Aktivis Dakwah Multitalenta
Tuesday, May 22, 2012
Add Comment
Bahagianya menjadi aktivis dakwah, serba tau dan serba mau, serba bisa dan serba terpaksa. Saya teringat sebuah kalimat dalam sebuah majalah “masalahnya adalah bukan karna kita bisa atau tidak bisa, tapi apakah kita mau atau tidak mau?”. Bisa atau tidak bisa itu bukanlah menjadi alasan untuk kita tidak bergerak, karena setiap orang akan menjadi bisa jika dia mau. Nah, sekarang masalahnya MAU tidak kita menjalankannya?
“Wah, sekarang sudah menjadi tukang
bang ya?” tanya seorang adik leting dengan senyum mengembang mengamati gaweanku memasang tiang pagar yang sejak
tadi kunikmati.
“Salut kali la aku sama abang ni,
semua bisa dilakukannya. Jadi pembawa acara bisa, jadi tukang bisa, Nasyid
bisa, dekor ruangan bisa, konseptor acara bisa, buat poster desain grafis bisa, nulis bisa, masak bisa, jadi sales juga
bisa, bernegosiasi mantap, retorika oke, bersihin kamar mandi mushalla mahir
(he he), cerita soal agama mantep, politik nyambung juga, isu internasional
respek, akademik gak jelek-jelek amat (meski banyak juga yang berprestasi -ed). Baik
hati, santun, persaudaraan sangat erat. Aduhhh...
apasih rahasianya?” sambung si adik leting yang keren beken itu.
Aku tersenyum mendengarnya. Juga sebenarnya
aku baru tersadar ternyata aku kini
sudah jauh berbeda dari 5 tahun yang lalu. Dulu maju kedepan kelas saja setengah
mati sampai akhirnya keringat dingin membanjiri. Semua bermula dari lingkaran
kecil.

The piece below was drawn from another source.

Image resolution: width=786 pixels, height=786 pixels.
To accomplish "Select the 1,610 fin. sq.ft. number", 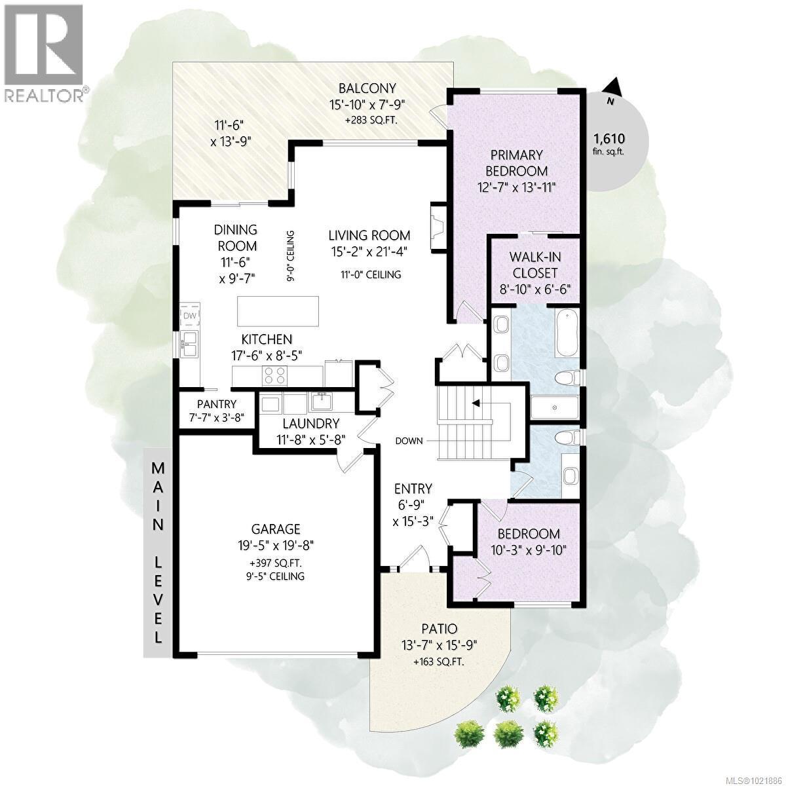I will click(x=609, y=138).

Kupikir tak Cuma aku yang bernasib malang dahulunya, aku yakin para
aktivis dakwah tak serta merta dilahirkan menjadi macan podium. Sepertinya terkesan berlebihan pujian sang adik itu,
tapi itu adalah ungkapan jujur hatinya. Begitulah memang seharusnya aktivis
dakwah. Bukanlah seorang aktivis dakwah dia yang hidupnya berselubung keluh
kesah, ngambek, mudah sakit hati
(mengingat ini seorang murabbi pernah berkata “satu yang harus melekat dalam
dirimu di jalan dakwah ini jangan mudah
sakit hati), manja (karna dakwah tak bisa dipikul oleh orang-orang yang
manja), dan senantiasa diliputi kemaksiatan.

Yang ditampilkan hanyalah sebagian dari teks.